Ghana seeks rules for the road

By Boston Globe
Ghana seeks rules for the road
14.06.2004 LISTEN

ACCRA, Ghana -- Motorists navigating this West African capital must dodge marauding goats, street hawkers, and teenagers directing traffic with palm fronds during blackouts. But a new government initiative to curb rising traffic fatalities, the first focused effort since independence, has identified a larger threat to road safety: fellow drivers.

Ghana has failed to control the chaos common to African roadways. Government officials say motorists regularly zip past red lights, travel at twice the speed limit, and obstruct their windshield with decorative hangings. Tailgating is considered a national right.

So last September, this relatively orderly nation moved to quell civil war on its roadways, instituting the first written test for new drivers in its history. Testing, underway in four major cities, will spread countrywide this month.

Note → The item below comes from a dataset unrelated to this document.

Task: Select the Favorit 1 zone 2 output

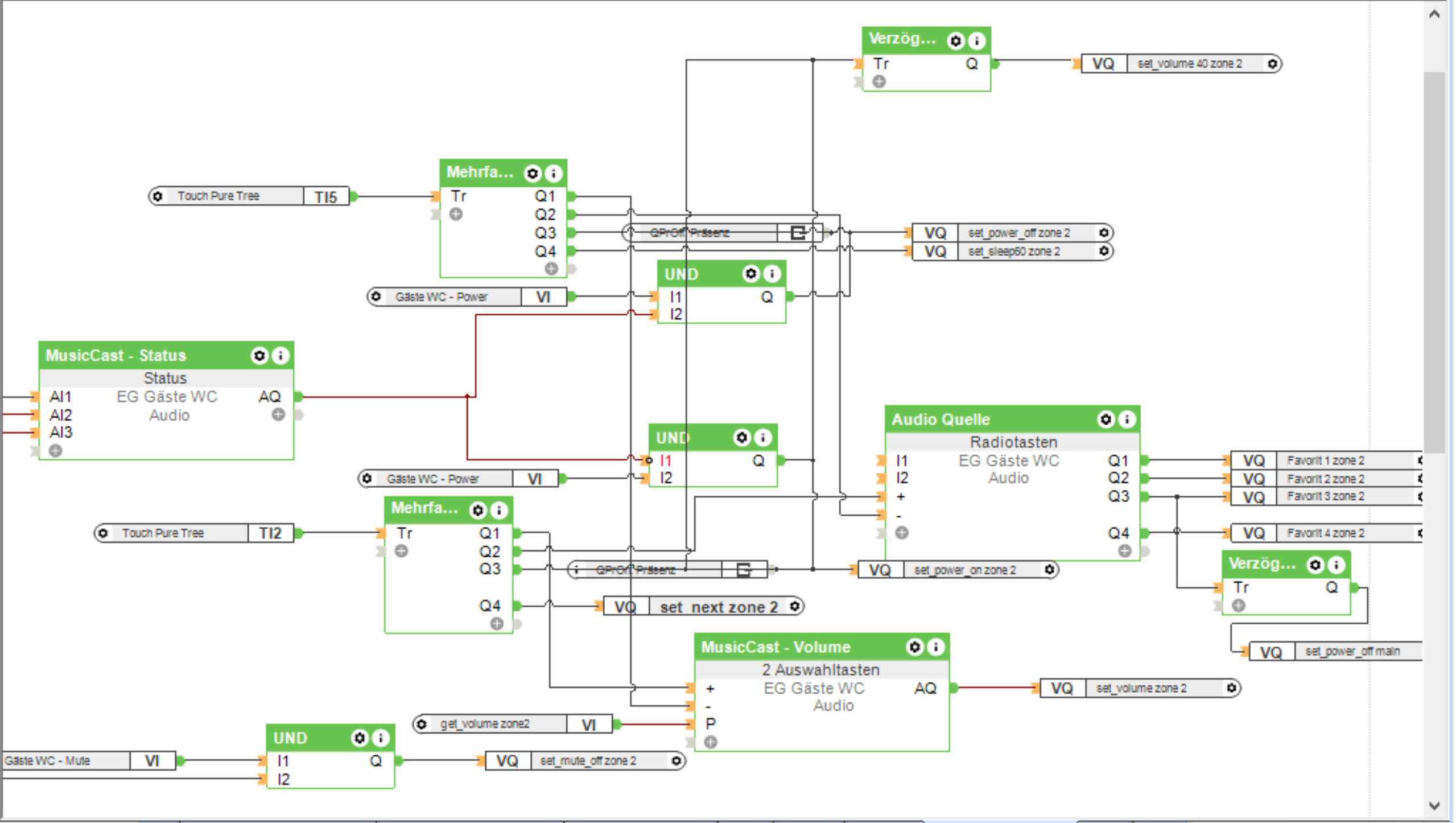Action: 1326,460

''Drivers don't regard the rules of the road," said Joe Osei-Owusu, chief executive of the Driver and Vehicle Licensing Authority. ''They just can't be bothered."

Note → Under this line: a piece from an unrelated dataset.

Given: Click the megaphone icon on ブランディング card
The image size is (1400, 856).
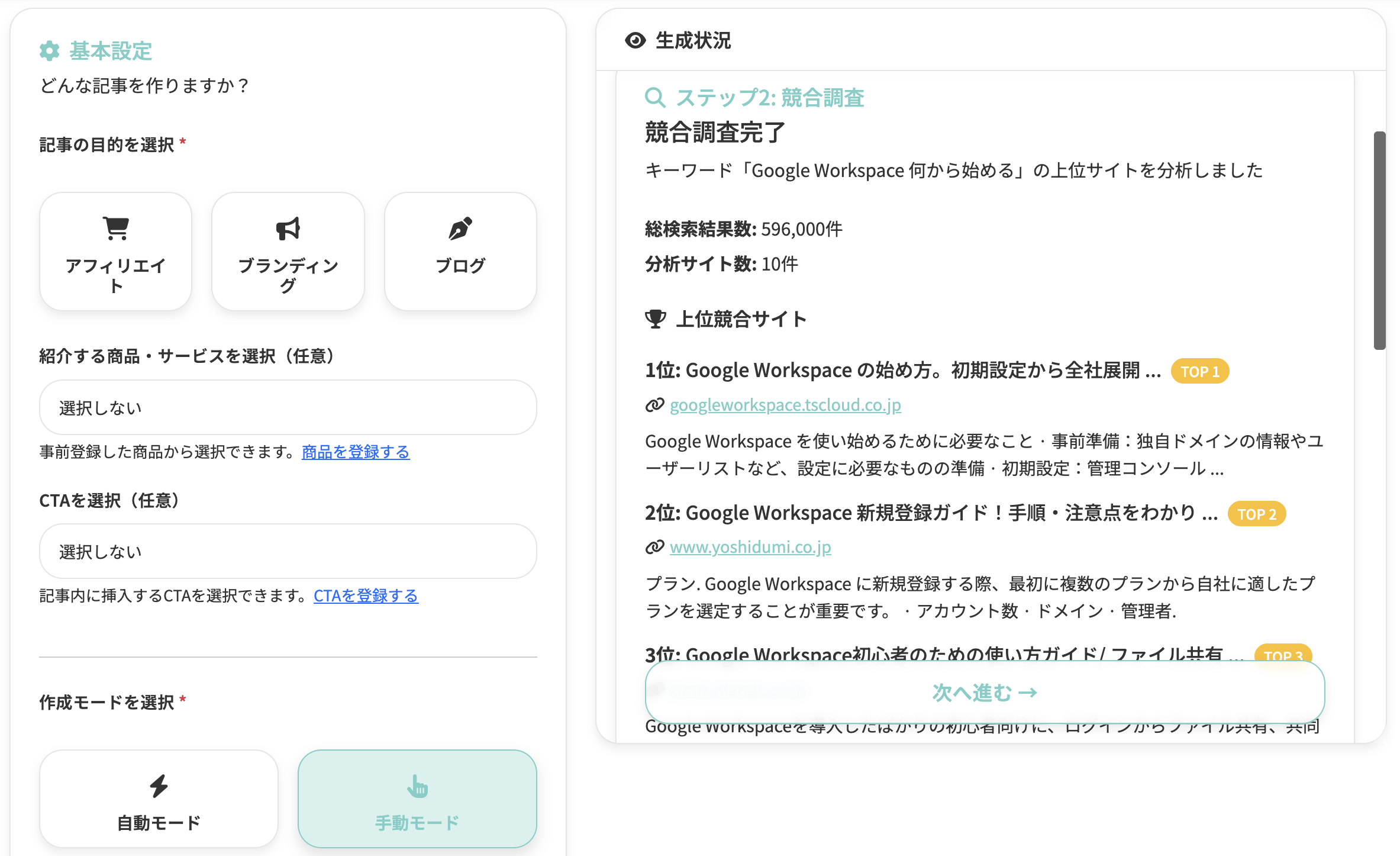Looking at the screenshot, I should coord(288,228).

The written test, a rarity in the region, includes 30 multiple-choice questions about car mechanics, road courtesy, and traffic regulations. Previously, 18-year-olds were required only to identify basic road symbols and pass a driving test.

Officials are also seeking to strengthen law enforcement, asking Ghana's Parliament to create a dedicated traffic police unit with the authority to demand immediate payment for violations. Tickets are widely ignored, and often go untracked by the country's overburdened court system.

The Road Traffic Bill follows a World Health Organization study in April that calculated an annual 1.2 million road fatalities worldwide, with 90 percent occurring in the developing world.

Ghana's efforts, however, are not without controversy or local critics. So far, of 9,733 applicants, about half have failed the exam, said Kafui Semevo, assistant director of the Driver Licensing Department. Questions about passing on hills and slow driving during the rainy season, modeled on a similar South African exam, have befuddled applicants.

The $2 test is available in all local languages, and is administered orally for illiterate applicants -- up to 60 percent of the population. But the high failure rate has sparked criticism of its difficulty, and the Progressive Transport Owners Association, a local truckers union, is formally protesting. The subject elicits frequent griping on radio call-in shows.

Road conditions remain poor, with stretches of major highways practically impassable. On rural roadways, cars not besieged by beggars and chewing gum salesmen face potholed dirt paths, dotted with chickens and sputtering ''tro-tros," decades-old vans overloaded with passengers and luggage. Officials are also failing to promote drivers' education. Despite two public training programs, run by foreign oil companies and the State Transportation Corp., women still make up 90 percent of driving students.

The country, however, has made progress in reducing traffic fatalities, though accidents spiked in the first quarter of this year. A $160,000 public education campaign against speeding and drunk driving, begun last September, has decreased road fatalities to 27 deaths per 10,000 vehicles. That number, still 14 times higher than in the United States, exceeded 73 deaths per 10,000 in 1996.

''It's getting safer," said Jon Appiah, of the National Road Safety Commission, which created television and radio ads and a curriculum for public schools. ''We wish we had started this 10 years ago."